◆ Action item
Please reproduce verbatim the lines below, from the first through the one with "Aktuelles [button] (1021, 69)".

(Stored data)
········

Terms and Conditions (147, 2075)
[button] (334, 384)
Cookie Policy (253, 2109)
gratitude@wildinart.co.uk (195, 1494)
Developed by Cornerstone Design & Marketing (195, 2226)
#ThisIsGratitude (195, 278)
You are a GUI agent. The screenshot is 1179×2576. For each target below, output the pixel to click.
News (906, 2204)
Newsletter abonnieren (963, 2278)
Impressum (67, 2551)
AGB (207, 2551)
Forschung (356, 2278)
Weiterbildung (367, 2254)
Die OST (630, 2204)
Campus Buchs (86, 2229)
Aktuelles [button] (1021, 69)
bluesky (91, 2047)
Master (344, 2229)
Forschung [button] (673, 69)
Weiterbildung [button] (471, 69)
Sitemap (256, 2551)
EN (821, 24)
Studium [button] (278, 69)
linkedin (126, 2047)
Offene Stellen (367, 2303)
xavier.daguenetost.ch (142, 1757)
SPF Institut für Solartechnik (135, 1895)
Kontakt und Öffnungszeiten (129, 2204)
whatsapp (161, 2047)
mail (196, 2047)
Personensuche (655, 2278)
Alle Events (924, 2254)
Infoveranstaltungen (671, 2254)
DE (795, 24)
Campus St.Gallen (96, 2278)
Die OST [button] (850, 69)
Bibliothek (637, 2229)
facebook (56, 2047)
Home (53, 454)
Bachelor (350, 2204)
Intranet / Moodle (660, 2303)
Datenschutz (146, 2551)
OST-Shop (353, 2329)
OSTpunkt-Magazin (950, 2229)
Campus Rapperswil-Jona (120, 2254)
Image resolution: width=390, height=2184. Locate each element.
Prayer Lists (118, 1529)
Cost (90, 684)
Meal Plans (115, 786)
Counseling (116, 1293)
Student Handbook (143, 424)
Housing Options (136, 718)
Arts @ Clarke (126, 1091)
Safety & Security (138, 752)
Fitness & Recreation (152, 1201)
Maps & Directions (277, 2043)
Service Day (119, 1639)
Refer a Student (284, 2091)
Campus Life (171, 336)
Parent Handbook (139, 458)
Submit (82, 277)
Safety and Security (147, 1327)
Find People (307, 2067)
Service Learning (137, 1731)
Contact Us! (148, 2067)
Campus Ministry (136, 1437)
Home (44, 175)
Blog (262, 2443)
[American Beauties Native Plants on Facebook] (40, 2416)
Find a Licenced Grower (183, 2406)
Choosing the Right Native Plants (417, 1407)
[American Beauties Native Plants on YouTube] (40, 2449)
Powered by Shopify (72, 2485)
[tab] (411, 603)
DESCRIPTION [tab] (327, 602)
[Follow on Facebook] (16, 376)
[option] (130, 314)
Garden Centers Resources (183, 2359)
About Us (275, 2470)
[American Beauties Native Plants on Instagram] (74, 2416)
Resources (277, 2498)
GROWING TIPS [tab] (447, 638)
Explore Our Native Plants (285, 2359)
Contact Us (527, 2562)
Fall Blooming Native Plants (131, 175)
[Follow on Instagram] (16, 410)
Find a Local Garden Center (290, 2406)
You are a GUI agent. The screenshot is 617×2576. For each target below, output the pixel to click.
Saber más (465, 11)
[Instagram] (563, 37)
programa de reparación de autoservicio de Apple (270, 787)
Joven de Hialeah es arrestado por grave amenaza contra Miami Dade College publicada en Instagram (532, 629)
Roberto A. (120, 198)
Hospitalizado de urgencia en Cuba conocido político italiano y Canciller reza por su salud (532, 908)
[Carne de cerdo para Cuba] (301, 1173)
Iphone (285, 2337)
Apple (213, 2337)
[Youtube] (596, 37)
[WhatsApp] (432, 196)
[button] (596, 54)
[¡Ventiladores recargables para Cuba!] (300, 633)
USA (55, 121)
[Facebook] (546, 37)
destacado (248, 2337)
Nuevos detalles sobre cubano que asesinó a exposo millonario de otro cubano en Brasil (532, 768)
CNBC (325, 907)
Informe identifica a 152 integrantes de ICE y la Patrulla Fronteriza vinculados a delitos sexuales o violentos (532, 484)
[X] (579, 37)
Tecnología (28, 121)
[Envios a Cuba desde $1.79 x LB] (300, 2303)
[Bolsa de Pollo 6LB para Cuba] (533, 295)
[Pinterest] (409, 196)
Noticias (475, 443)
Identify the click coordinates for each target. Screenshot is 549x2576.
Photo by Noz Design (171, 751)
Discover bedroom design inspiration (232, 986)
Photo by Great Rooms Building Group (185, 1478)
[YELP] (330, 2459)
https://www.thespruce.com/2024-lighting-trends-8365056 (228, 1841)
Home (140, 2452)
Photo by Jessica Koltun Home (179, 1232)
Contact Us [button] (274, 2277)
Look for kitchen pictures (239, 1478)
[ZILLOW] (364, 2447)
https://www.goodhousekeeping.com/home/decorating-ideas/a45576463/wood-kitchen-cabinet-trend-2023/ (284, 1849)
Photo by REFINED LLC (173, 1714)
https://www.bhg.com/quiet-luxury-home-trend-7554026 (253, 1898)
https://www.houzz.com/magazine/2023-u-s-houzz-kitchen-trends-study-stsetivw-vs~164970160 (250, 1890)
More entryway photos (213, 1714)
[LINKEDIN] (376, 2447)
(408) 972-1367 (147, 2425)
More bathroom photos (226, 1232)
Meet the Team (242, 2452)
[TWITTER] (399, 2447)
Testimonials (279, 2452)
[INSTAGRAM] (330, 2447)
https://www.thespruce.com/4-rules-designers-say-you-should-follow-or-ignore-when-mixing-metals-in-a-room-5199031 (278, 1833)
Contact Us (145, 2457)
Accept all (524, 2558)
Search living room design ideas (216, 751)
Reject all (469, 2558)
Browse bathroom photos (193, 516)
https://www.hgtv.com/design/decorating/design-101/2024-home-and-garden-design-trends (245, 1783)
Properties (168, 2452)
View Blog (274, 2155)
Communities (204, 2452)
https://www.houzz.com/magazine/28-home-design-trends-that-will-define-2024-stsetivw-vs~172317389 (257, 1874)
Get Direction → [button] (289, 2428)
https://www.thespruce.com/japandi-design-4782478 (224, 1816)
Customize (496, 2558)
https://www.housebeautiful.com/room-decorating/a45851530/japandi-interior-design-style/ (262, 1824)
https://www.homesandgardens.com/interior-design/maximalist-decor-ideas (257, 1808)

········

◆ Result for this exercise
Terms and Conditions (147, 2075)
[button] (334, 384)
Cookie Policy (253, 2109)
gratitude@wildinart.co.uk (195, 1494)
Developed by Cornerstone Design & Marketing (195, 2226)
#ThisIsGratitude (195, 278)
You are a GUI agent. The screenshot is 1179×2576. For each target below, output the pixel to click.
News (906, 2204)
Newsletter abonnieren (963, 2278)
Impressum (67, 2551)
AGB (207, 2551)
Forschung (356, 2278)
Weiterbildung (367, 2254)
Die OST (630, 2204)
Campus Buchs (86, 2229)
Aktuelles [button] (1021, 69)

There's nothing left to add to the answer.